Nuclear Deterrence and Peace

The only time nuclear weapons were used against another nation was by the US, when it only possessed the technology and when its victim nation was virtually defenceless. Since then other nations have acquired nuclear weapons, and a nuclear deterrence factor has been claimed as preventing a nuclear war.

Insofar as nuclear deterrence has significance, then for a peaceful nation such as Iran — which has not initiated a war against another country in centuries, which finds itself unceasingly subject to threats from a warmongering hegemon and the apartheid nuclear-armed Israel, both of which have been at war their entire existence — nuclear weaponization seems to be the only currently viable self-defense option to continue as a peaceful, independent nation among nations. Every nation should be entitled to an equal, inalienable right to self-defense. ((See Kim Petersen, “The Inalienable Right to Self Defense: Balancing the Power,” Dissident Voice, 27 February 2006.))

To adhere to the principle of equality among nations, then the solution is clear: either all nations become and remain disarmed of nuclear weapons, or all nations have the right to become nuclear armed.

▶ [Exercise 1]: From the nuclear deterrence passage, reproduce the text between "Nuclear Deterrence and" and "a nuclear war.", inclusive.
▶ [Exercise 2]: Which article does the nuclear deterrence passage cite, and on what date was it published?

▶ [Data rows]:
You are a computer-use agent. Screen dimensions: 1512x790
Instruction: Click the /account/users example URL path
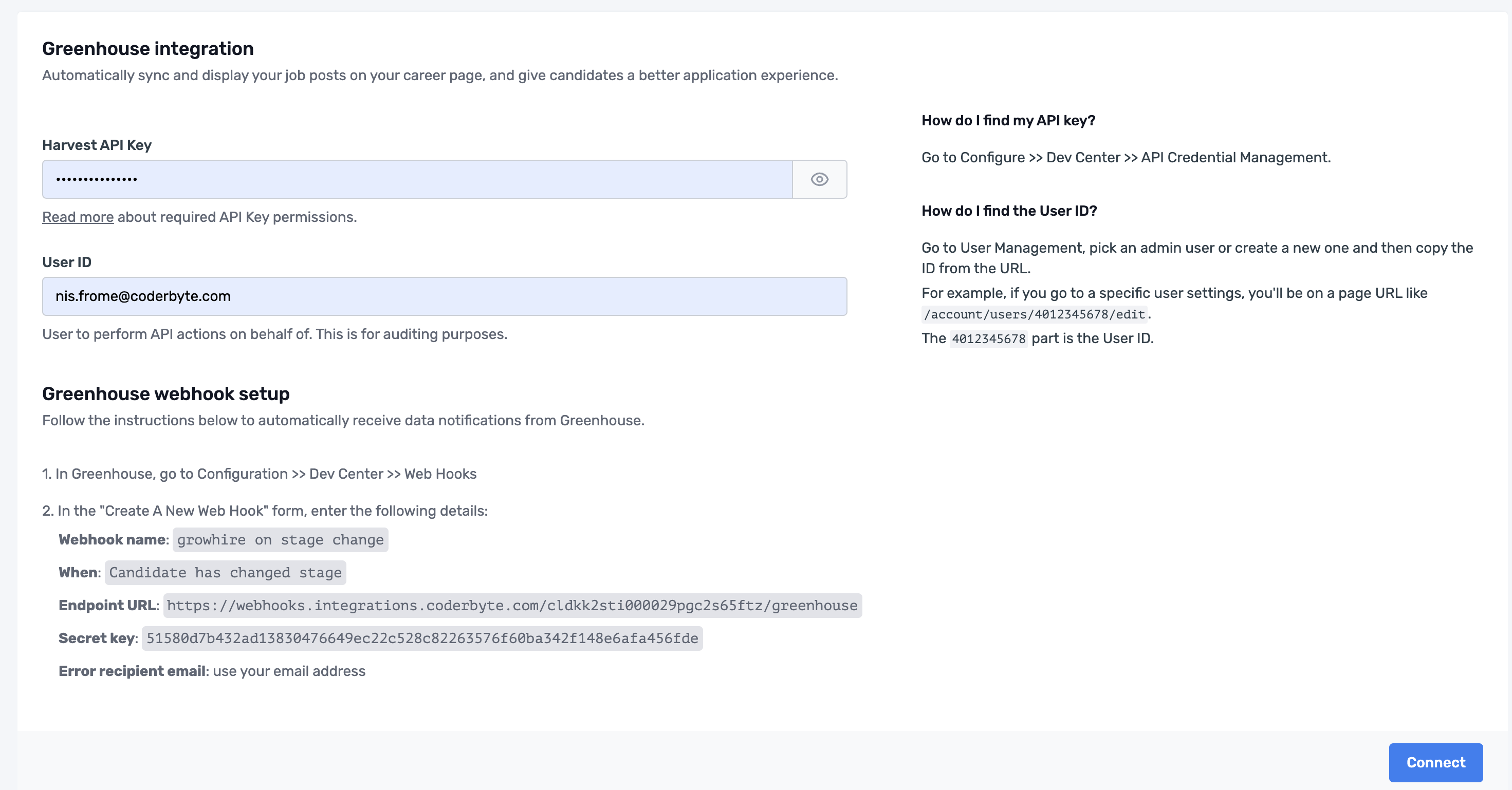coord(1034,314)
...
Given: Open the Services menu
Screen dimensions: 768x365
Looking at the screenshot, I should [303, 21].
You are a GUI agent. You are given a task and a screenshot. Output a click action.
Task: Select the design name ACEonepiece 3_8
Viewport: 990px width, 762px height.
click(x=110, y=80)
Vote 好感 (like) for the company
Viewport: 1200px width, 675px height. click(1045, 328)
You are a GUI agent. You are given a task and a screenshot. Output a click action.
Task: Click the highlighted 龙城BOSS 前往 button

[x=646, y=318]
...
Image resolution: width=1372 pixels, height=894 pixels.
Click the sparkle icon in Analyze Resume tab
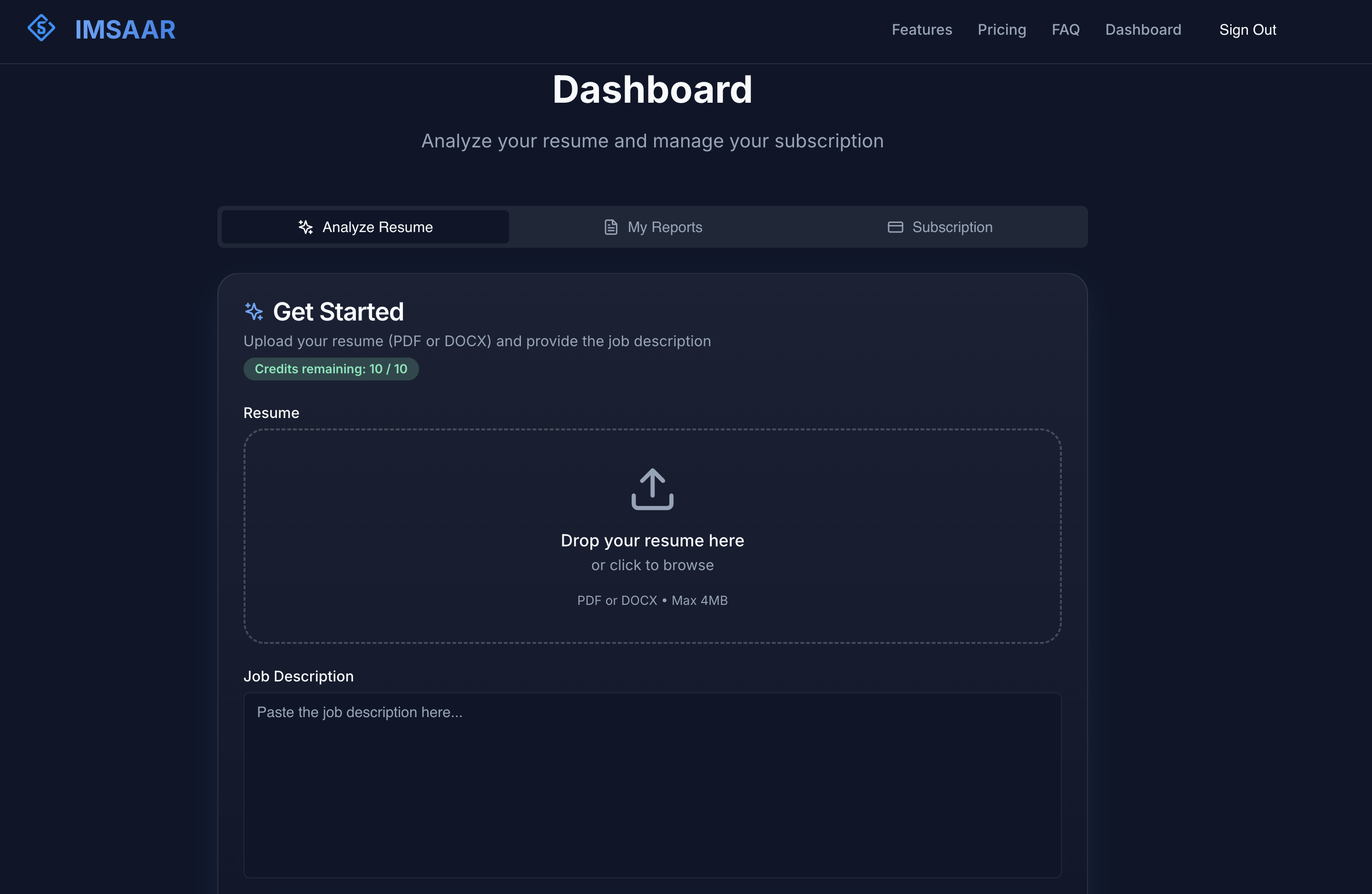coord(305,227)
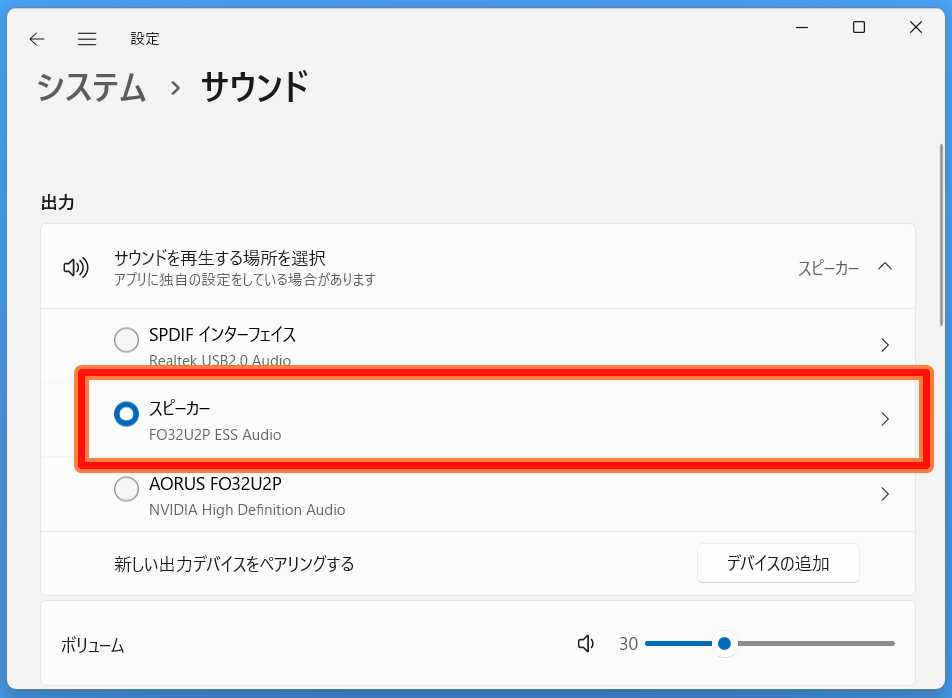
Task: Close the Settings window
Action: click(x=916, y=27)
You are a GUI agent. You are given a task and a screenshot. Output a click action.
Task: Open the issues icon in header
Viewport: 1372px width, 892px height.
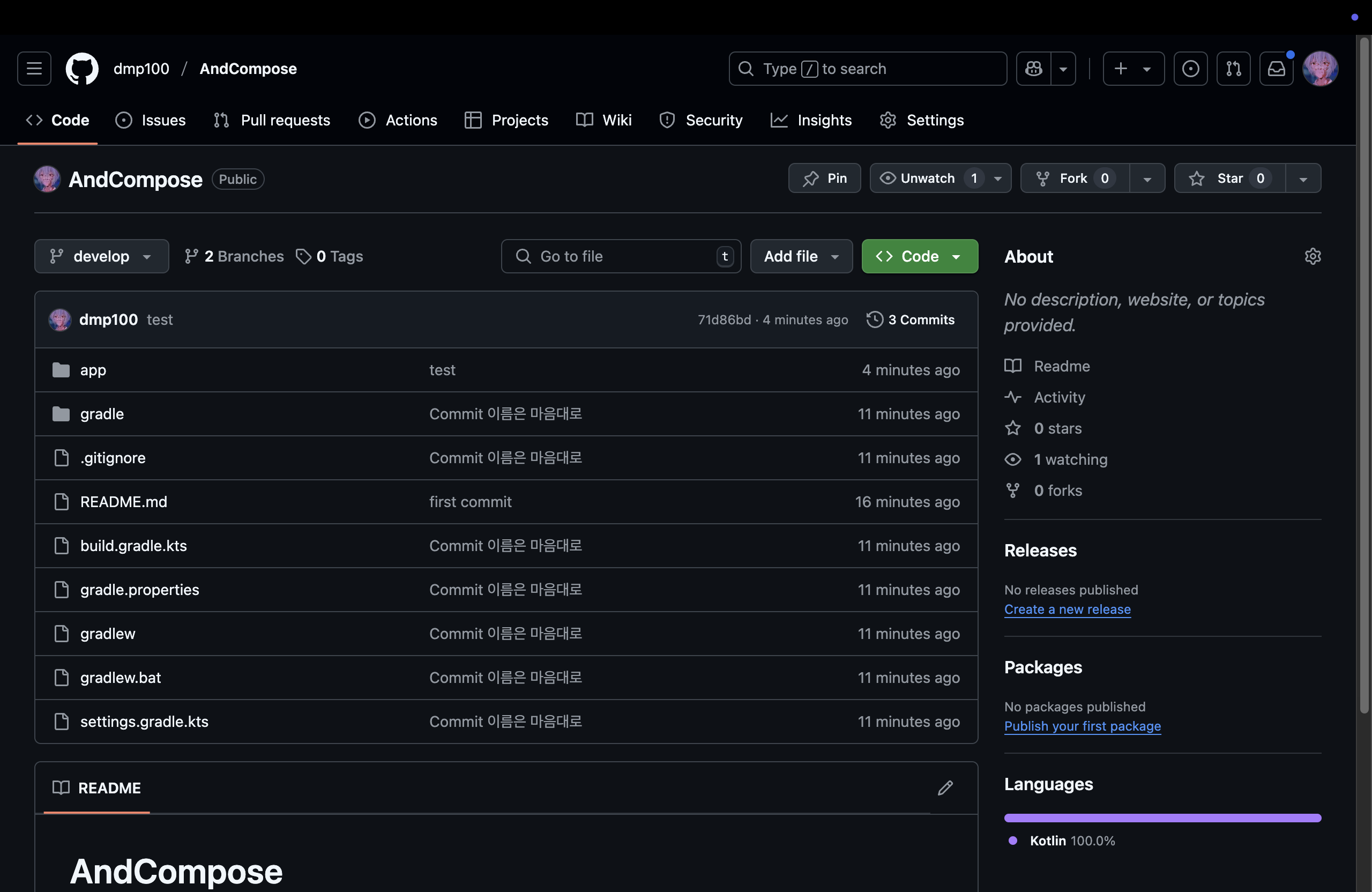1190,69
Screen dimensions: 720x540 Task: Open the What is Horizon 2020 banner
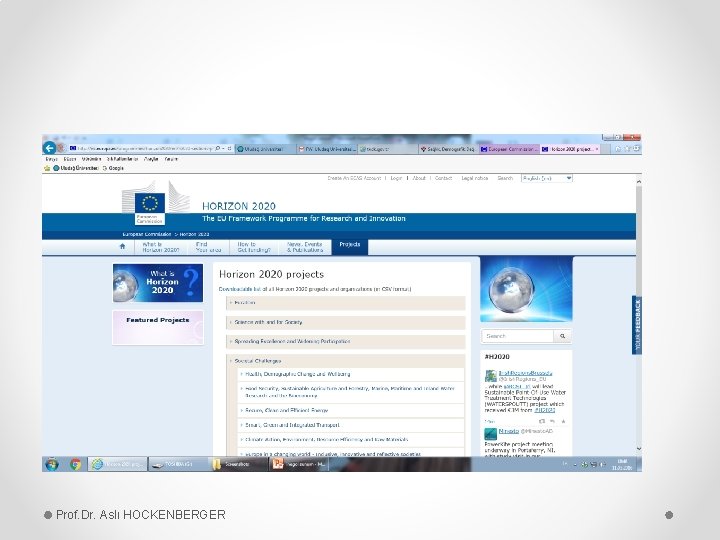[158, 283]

▶ [Written answer 1]:
Nuclear Deterrence and Peace

The only time nuclear weapons were used against another nation was by the US, when it only possessed the technology and when its victim nation was virtually defenceless. Since then other nations have acquired nuclear weapons, and a nuclear deterrence factor has been claimed as preventing a nuclear war.

▶ [Written answer 2]: It cites Kim Petersen's "The Inalienable Right to Self Defense: Balancing the Power," published in Dissident Voice on 27 February 2006.